Non loin du grand parc, réside une âme fleurie. Habillée sobrement, elle est une icône de la simplicité perdue. Sans connaître Voltaire, elle a compris sa philosophie et cultive son jardin au sens figuré comme au sens propre.
Le jardin de sa maison est un havre de paix où on oublie facilement la morosité ambiante. Oranger, citronnier, cerisier, avocatier... Chaque arbre et chaque plante se plaît à vivre sous ses petites mains rugueuses et ridées d'une douceur insensée.
Elle nous voit et sourit, nous sert le café avec du panettone. "Mangez niños, mangez! Il faut vous grossir, vous en avez plus besoin que moi".
Ses paroles sont presque métaphoriques. Elle qui a vécu, souffert, construit n'a plus aucun besoin et nous enjoint à manger la vie à pleines dents qui s'évade doucement de son cœur. Elle nous donne l'exemple en prenant une part de gâteau et rit d'un rire franc et direct.
"Tu es trop douce niña, tu vas t'endurcir à mes côtés" et je l'écoute dire en lui offrant ma confiance.
Au fond de ce jardin, réside un camélia. Alors que l'hiver a pris ses quartiers, ce dernier, comme une provocation et un défi d'enfant, laisse naître des fleurs d'un rouge sang et troublant. Même si tout se meurt, ce camélia nous dit avec toute sa malice, "je vis et je vivrai peu importe les épreuves, peu importe les obstacles".

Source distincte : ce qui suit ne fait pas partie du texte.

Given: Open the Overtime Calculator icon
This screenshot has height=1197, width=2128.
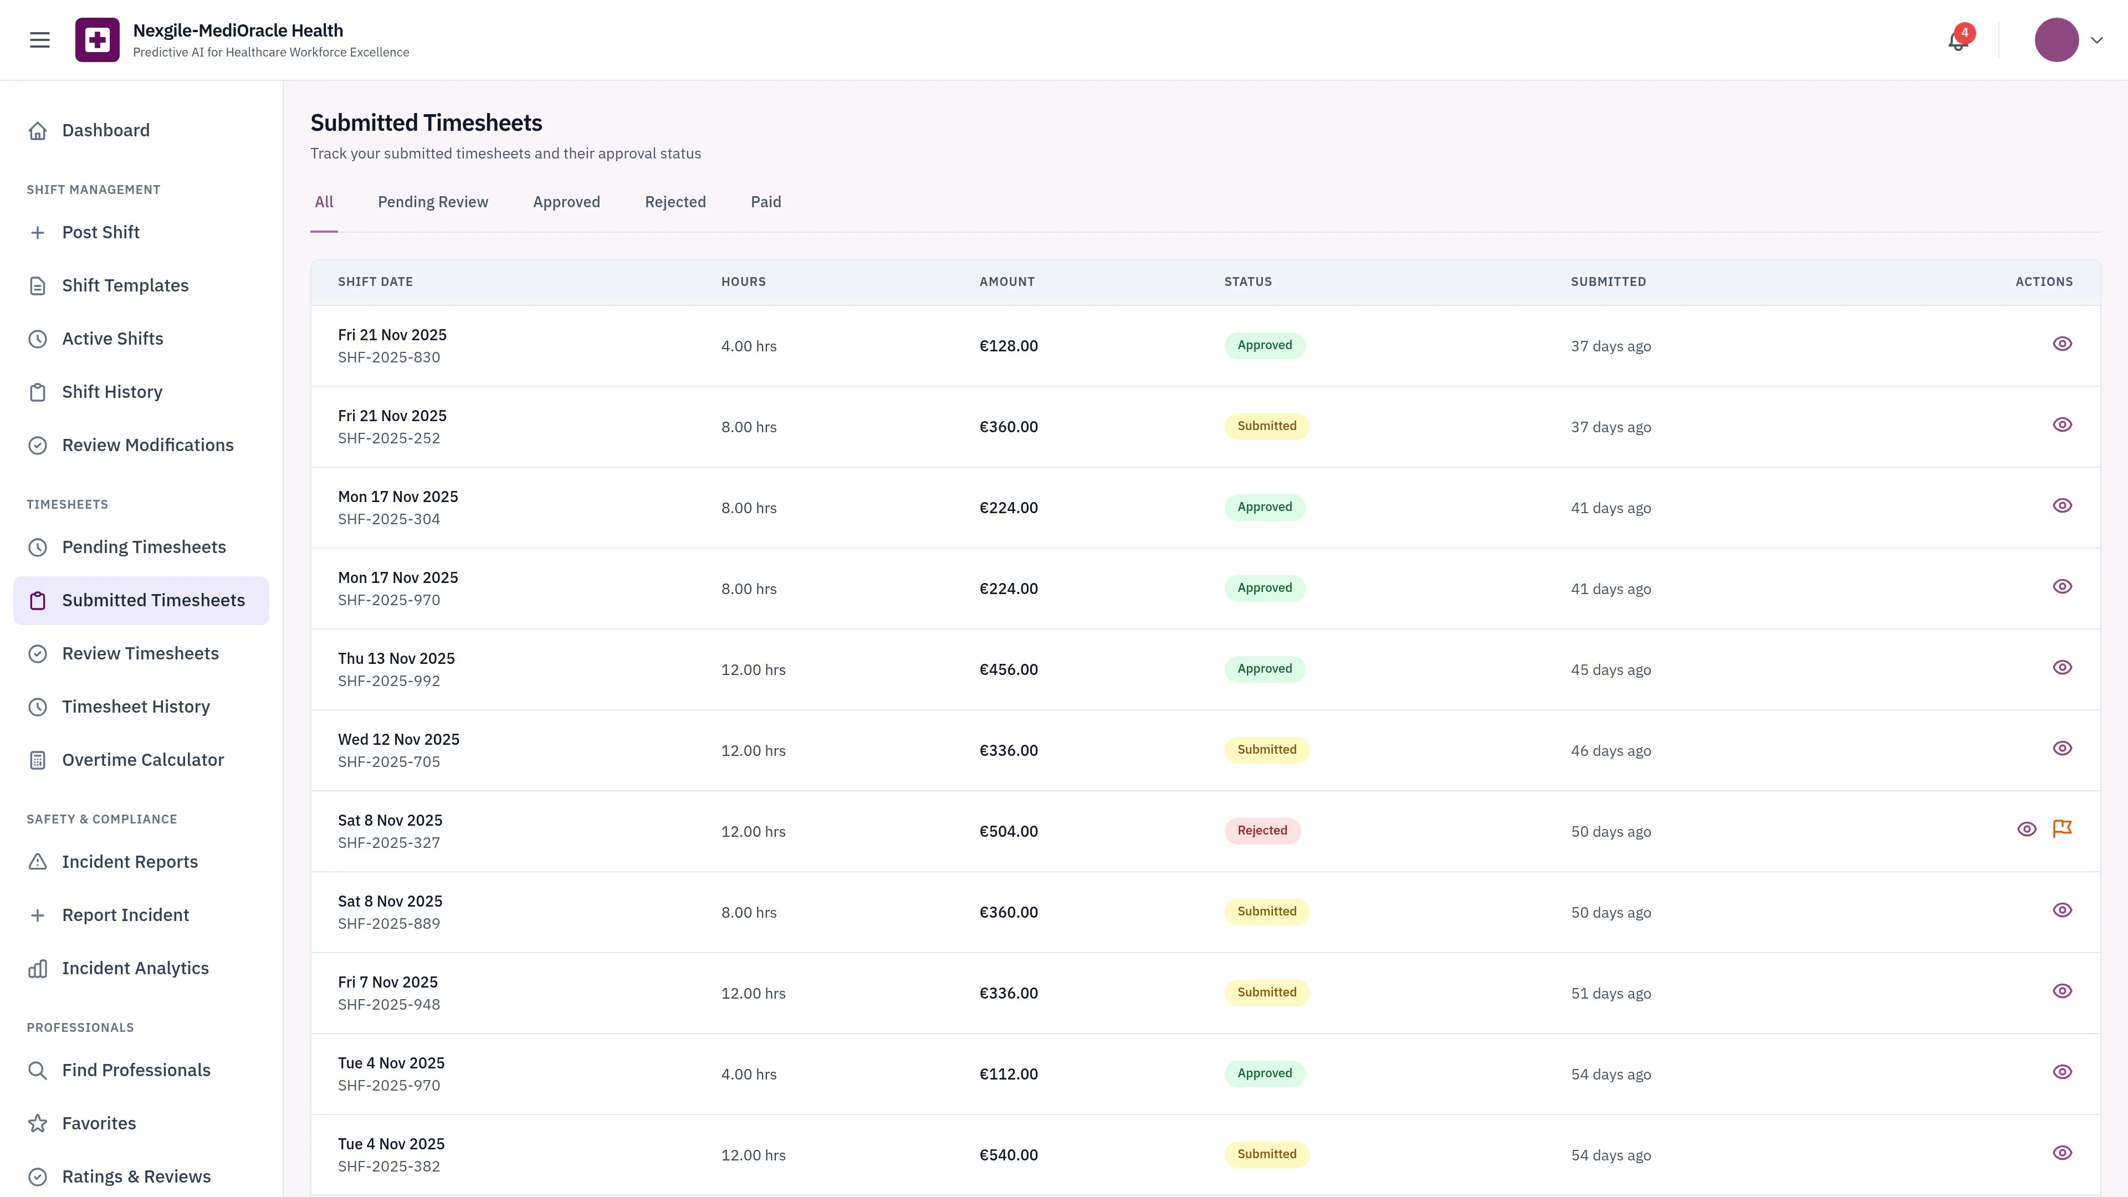Looking at the screenshot, I should (x=38, y=759).
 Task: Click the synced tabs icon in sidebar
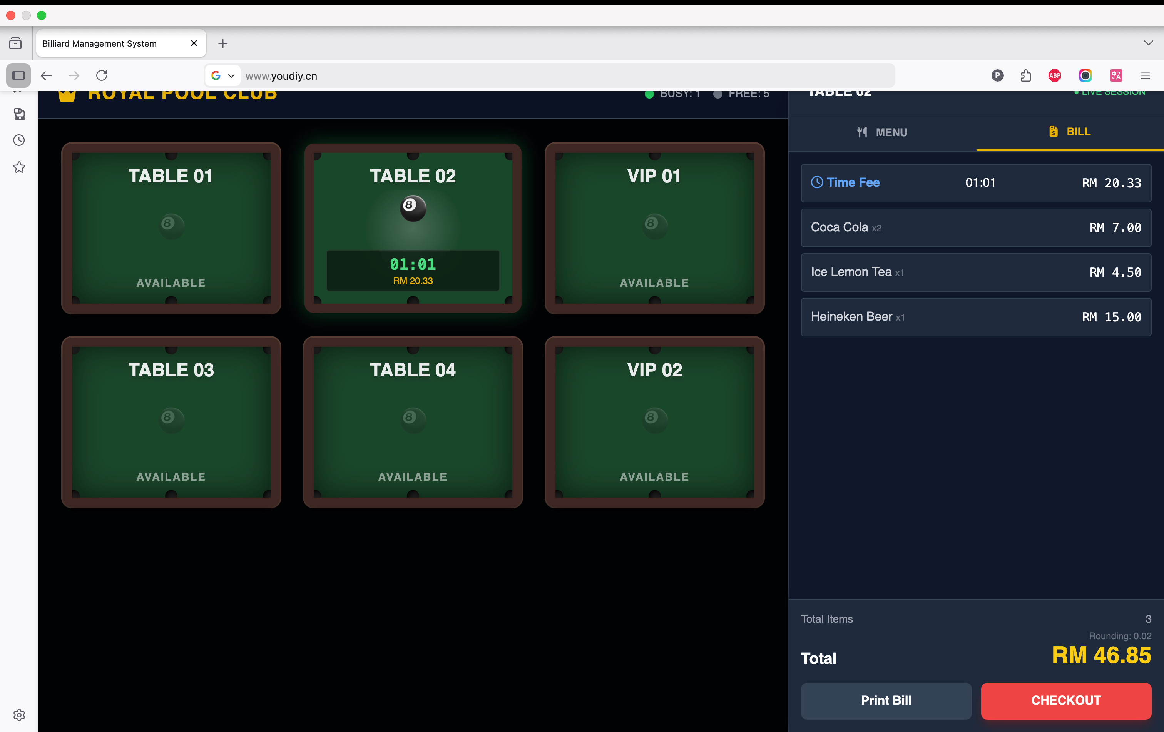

En ce camélia rouge, je vois abuelita, si vieille et si jeune à la fois. Une âme solide et enfantine dans le corps de la vieillesse. J'entends son rire sonore et vois dans son regard, une lumière pétillante comme si à sa naissance, Dieu pour l'aider dans les affres du temps, lui avait versé en son âme une coupe de champagne.
C'est une âme fleurie qu'il m'a été donnée de rencontrer. On en voit peu ou on les perd mais en ce jour-ci, je sais qu'abuelita m'a offert une fleur d'une beauté éphémère qui résidera en moi comme un chant éternel.